Entries taken from a collection
☆ ☆ ☆ ☆ ☆ ☆ ☆

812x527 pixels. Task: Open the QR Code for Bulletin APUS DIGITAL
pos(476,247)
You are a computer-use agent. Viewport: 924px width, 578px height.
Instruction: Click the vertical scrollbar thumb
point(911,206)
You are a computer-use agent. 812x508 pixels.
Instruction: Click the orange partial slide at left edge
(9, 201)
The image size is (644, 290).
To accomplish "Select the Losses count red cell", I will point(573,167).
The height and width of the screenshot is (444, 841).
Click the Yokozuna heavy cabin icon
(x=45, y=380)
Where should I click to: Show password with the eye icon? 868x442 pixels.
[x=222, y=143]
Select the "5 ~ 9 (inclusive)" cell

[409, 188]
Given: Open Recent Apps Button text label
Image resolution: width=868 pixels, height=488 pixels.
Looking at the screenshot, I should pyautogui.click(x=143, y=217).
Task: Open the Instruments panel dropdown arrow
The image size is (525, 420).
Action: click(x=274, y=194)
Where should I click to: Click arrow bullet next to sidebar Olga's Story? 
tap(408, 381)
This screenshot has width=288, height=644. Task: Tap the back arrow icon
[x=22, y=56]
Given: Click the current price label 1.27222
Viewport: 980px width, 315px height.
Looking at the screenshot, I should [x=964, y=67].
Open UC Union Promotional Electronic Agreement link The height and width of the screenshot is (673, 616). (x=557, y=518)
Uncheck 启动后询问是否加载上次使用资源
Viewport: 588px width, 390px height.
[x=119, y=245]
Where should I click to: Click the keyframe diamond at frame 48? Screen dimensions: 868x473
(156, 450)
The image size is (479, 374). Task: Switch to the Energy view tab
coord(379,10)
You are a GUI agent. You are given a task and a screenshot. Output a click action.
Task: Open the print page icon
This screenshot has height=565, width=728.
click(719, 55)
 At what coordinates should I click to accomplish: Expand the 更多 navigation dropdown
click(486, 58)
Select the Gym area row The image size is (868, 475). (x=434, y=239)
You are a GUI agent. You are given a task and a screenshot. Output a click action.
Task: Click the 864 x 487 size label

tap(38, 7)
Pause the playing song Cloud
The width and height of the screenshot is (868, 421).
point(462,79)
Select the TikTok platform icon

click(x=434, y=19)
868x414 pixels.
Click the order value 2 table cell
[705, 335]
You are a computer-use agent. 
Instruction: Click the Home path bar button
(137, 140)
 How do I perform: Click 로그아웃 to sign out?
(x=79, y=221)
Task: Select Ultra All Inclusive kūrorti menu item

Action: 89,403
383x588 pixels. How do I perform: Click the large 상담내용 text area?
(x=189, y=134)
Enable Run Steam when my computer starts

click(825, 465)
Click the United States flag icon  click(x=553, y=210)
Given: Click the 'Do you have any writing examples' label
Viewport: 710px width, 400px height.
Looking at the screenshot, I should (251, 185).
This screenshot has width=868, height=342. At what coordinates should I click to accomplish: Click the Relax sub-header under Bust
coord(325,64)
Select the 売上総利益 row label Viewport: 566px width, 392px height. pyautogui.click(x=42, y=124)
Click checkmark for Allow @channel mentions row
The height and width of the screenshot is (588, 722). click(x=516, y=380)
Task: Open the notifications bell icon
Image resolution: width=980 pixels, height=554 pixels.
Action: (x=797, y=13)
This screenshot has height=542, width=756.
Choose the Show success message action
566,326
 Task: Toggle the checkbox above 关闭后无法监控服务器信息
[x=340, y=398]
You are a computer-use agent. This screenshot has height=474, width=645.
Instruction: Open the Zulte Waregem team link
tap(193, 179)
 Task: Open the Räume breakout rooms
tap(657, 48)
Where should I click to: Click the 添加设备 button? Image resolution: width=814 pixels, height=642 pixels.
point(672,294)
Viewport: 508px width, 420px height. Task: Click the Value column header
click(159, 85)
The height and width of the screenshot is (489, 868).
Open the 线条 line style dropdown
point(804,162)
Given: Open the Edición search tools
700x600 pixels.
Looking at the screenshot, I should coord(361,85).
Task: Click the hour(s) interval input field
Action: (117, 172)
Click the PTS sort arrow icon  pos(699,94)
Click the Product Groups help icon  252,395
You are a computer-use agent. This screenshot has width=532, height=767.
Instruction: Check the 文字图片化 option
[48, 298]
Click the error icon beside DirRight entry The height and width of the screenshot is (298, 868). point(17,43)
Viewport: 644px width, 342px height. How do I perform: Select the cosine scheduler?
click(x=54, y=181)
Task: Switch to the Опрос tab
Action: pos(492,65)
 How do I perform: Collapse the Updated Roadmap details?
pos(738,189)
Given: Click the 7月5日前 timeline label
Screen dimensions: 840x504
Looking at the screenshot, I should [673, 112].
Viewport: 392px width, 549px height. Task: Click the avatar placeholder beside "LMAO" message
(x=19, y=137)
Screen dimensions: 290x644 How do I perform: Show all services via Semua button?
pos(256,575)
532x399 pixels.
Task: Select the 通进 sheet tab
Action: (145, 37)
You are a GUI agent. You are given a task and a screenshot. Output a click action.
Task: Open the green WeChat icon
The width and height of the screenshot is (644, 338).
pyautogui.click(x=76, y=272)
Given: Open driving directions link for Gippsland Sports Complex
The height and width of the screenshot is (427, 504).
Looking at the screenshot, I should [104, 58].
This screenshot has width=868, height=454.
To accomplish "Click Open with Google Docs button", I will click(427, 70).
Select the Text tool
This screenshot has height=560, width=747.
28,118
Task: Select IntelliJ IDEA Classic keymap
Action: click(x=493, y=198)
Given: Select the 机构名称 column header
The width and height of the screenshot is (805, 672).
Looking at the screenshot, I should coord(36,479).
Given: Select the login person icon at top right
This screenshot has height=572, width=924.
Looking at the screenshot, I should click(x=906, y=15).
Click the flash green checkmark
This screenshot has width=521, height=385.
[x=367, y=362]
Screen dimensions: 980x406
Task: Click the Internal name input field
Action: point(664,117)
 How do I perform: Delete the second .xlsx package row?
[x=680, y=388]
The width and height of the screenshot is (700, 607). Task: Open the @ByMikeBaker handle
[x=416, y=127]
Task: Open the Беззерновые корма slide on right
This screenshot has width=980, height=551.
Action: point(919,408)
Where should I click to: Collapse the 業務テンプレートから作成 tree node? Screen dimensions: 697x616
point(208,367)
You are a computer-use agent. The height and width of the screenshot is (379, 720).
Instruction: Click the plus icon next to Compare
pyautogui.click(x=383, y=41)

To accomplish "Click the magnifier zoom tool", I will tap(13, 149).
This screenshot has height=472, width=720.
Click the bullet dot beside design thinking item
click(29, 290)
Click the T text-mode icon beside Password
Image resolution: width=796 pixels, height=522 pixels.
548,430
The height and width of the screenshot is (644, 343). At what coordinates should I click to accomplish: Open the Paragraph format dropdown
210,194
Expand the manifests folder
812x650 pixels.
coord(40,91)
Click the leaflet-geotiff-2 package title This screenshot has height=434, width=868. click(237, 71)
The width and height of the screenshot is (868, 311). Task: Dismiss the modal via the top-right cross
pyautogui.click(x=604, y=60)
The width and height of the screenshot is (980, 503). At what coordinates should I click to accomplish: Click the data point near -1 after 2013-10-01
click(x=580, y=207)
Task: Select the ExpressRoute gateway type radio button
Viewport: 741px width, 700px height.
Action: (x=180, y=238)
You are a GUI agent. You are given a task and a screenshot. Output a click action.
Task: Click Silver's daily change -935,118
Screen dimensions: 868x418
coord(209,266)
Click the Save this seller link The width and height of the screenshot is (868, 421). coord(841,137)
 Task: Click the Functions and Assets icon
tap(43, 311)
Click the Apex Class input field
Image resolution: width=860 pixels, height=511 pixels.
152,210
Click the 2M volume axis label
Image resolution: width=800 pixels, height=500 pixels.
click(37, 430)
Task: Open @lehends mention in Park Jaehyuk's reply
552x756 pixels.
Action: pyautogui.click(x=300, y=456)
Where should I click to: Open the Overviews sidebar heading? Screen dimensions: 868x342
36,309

☆ ☆ ☆ ☆ ☆ ☆ ☆

Among the entries above, locate the lines containing "This screenshot has width=980, height=551." and "You are a computer-use agent. The", and transcribe exactly those two lines and all lines between.

This screenshot has width=980, height=551.
Action: point(919,408)
Where should I click to: Collapse the 業務テンプレートから作成 tree node? Screen dimensions: 697x616
point(208,367)
You are a computer-use agent. The height and width of the screenshot is (379, 720).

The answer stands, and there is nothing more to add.